> **YOUR OBJECTIVE**: Write the data below out again in full, exactly as shown.

Dataset entries
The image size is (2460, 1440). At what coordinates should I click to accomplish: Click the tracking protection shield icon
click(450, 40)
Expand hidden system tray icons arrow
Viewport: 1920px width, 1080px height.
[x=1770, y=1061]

> **WRITTEN SOLUTION**:
The image size is (2460, 1440). At what coordinates should I click to accomplish: Click the tracking protection shield icon
click(450, 40)
Expand hidden system tray icons arrow
Viewport: 1920px width, 1080px height.
[x=1770, y=1061]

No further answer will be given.